克唑替尼最早是针对MET 开发的小分子酪氨酸激酶抑制剂,其机制是通过抑制MET 激酶与ATP的结合及结合之后的自身磷酸化而发挥作用,之后发现克唑替尼是MET/ROS/ALK 的多靶点酪氨酸激酶抑制剂。2011年美国食品药品监督管理局批准克唑替尼用于治疗存在EML4-ALK 融合基因的晚期NSCLC 患者,但它在MET 阳性的晚期NSCLC中的作用依然处于探索阶段。2014年美国临床肿瘤学会也报道了一项关于克唑替尼的部分Ⅰ期研究(NCT00585195),旨在研究MET 扩增的晚期NSCLC 患者服用克唑替尼的疗效和安全性,共入组了16例患者,入组患者按MET/GEP7(7 号染色体着丝粒)比例分为3组:>1.8且<2.2(低度,n=1),≥2.2且≤5(中度,n=6)和>5(高度,n=6);所有患者均服用克唑替尼250 mg 2 次/d;结果显示,克唑替尼对低、中、高度MET 扩增患者的有效率为0、17%和67%。

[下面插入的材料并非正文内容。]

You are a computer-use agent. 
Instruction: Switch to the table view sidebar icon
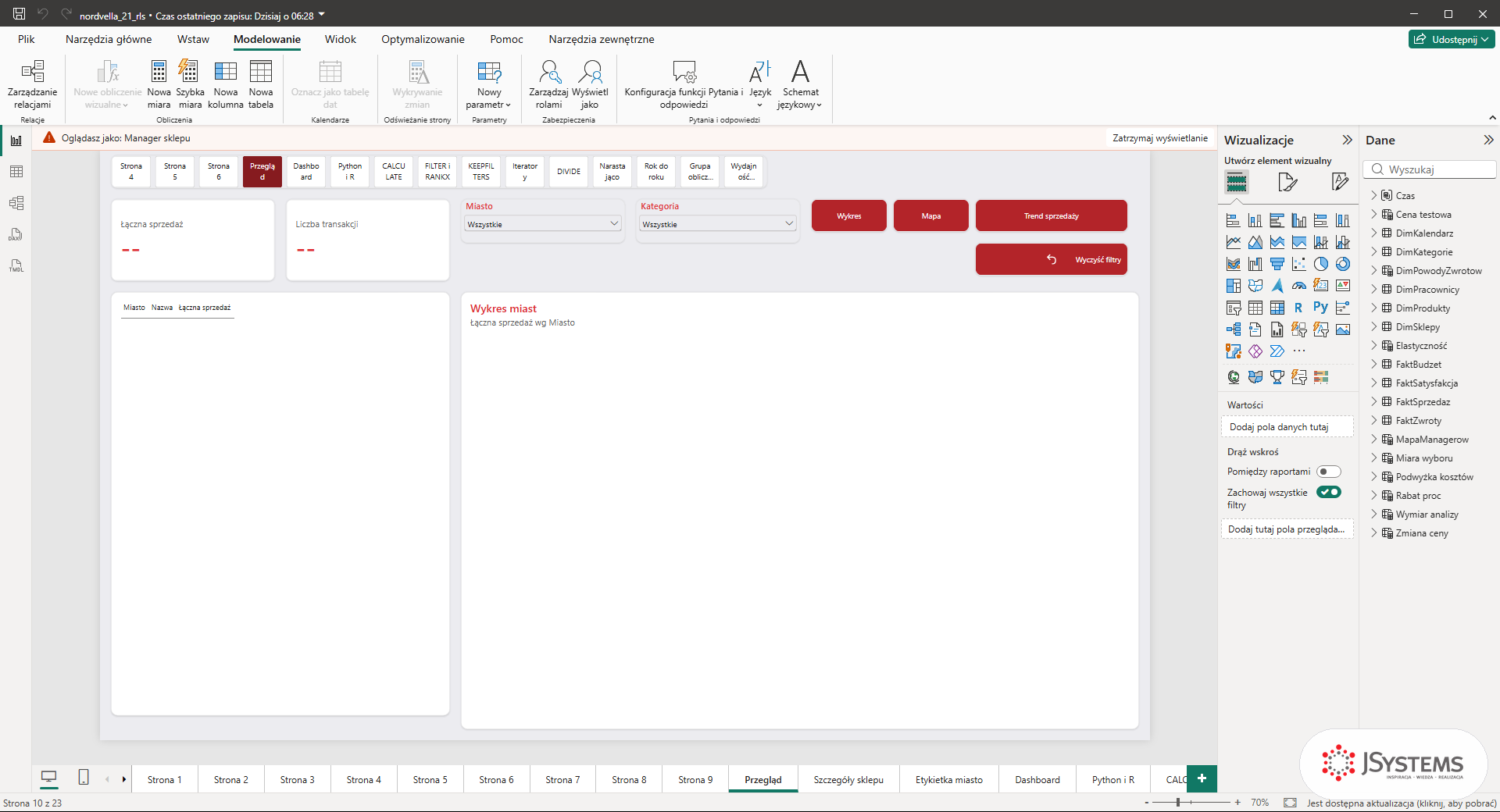(16, 172)

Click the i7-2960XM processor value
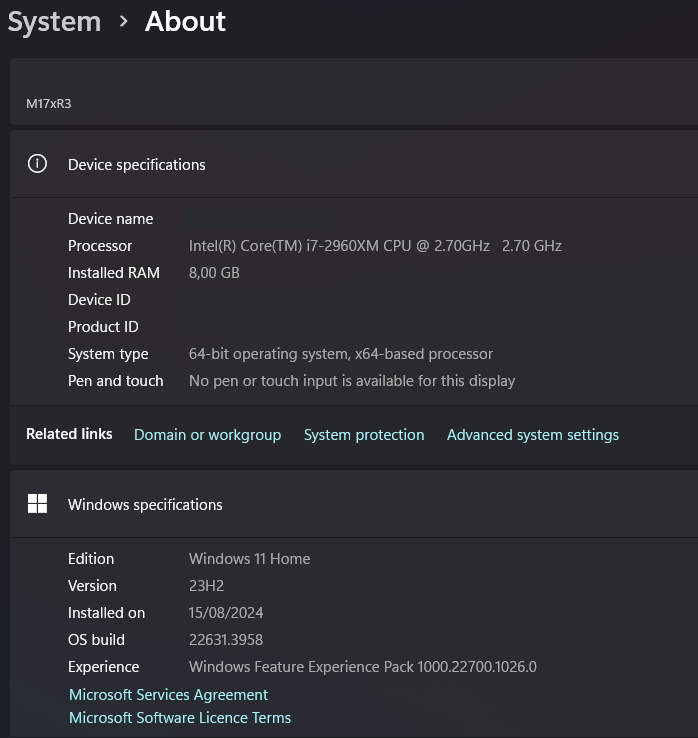pyautogui.click(x=375, y=246)
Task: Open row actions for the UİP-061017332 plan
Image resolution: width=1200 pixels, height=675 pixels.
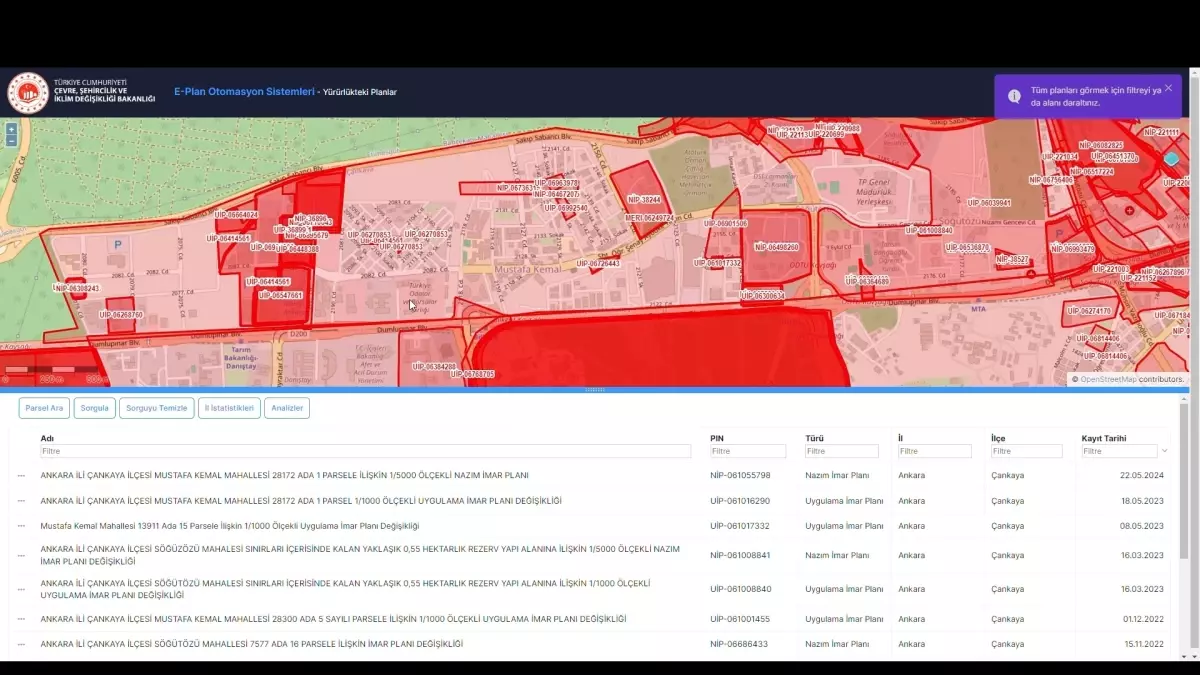Action: pyautogui.click(x=20, y=525)
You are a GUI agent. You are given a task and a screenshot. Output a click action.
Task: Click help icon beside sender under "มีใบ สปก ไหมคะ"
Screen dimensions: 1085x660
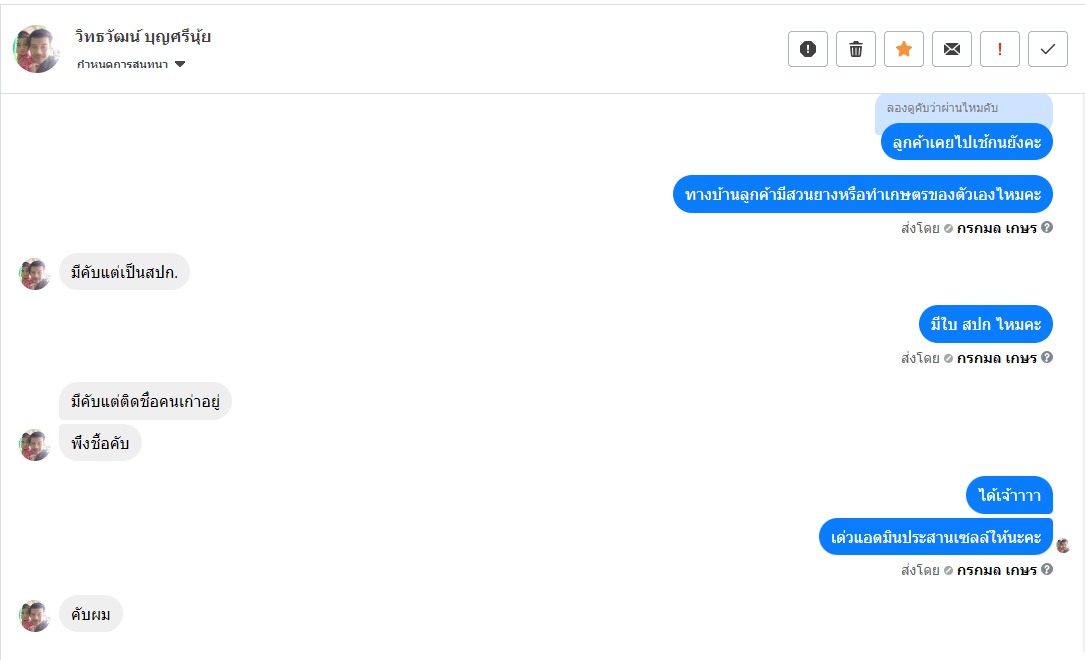[x=1047, y=357]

Gou等[26]发现,MET 扩增所致吉非替尼或厄洛替尼获得性耐药的NSCLC患者,在联合使用克唑替尼治疗后,缓解率为45.5%,疾病控制率为54.5%。Wang 等[5]报道了2例奥希替尼耐药的患者,根据EGFR 有无T790M 突变的不同选择了一代或三代EGFR-TKI联合克唑替尼,影像学复查提示2例患者疗效均达到部分缓解,且1例患者的脑转移病变基本消失。克唑替尼是克服MET 扩增获得性耐药的良好选择。目前新型MET 抑制剂在研发过程中,Katayama等[27]在建立的吉非替尼耐药细胞系HCC827-GR中检测到MET 扩增,而利用PHA-665752阻断MET 信号通路达到了恢复耐药细胞对吉非替尼的敏感性。因此,克唑替尼对MET 扩增所致的EGFR-TKI耐药具有一定作用,但尚缺乏较大样本量的临床研究结果支持,所以需要更多的临床研究验证。

EGFR-TKI在晚期NSCLC 治疗中发挥了良好的疗效和较少的不良反应,但耐药已成为亟待解决的问题[28]。MET 扩增已证实与第一代及第三代EGFR-TKI的耐药密切相关。而针对耐药后的治疗,与之相应的MET 抑制剂及多种药物联合也逐渐应用于临床。MET 抑制剂在MET通路异常激活的患者中初显成效,目前临床主要使用的药物是克唑替尼,但尚缺乏大样本的临床研究证实其疗效。但在克唑替尼耐药之后,目前的研究极其有限,期待未来疗效更好、更安全的新型MET 抑制剂的问世。如何应对不可避免的耐药现象,需要更多的基础及临床研究给学者提供启发,也期待更多的分子靶向药物的个体化精准治疗给患者带来更好的疗效和更长的生存期。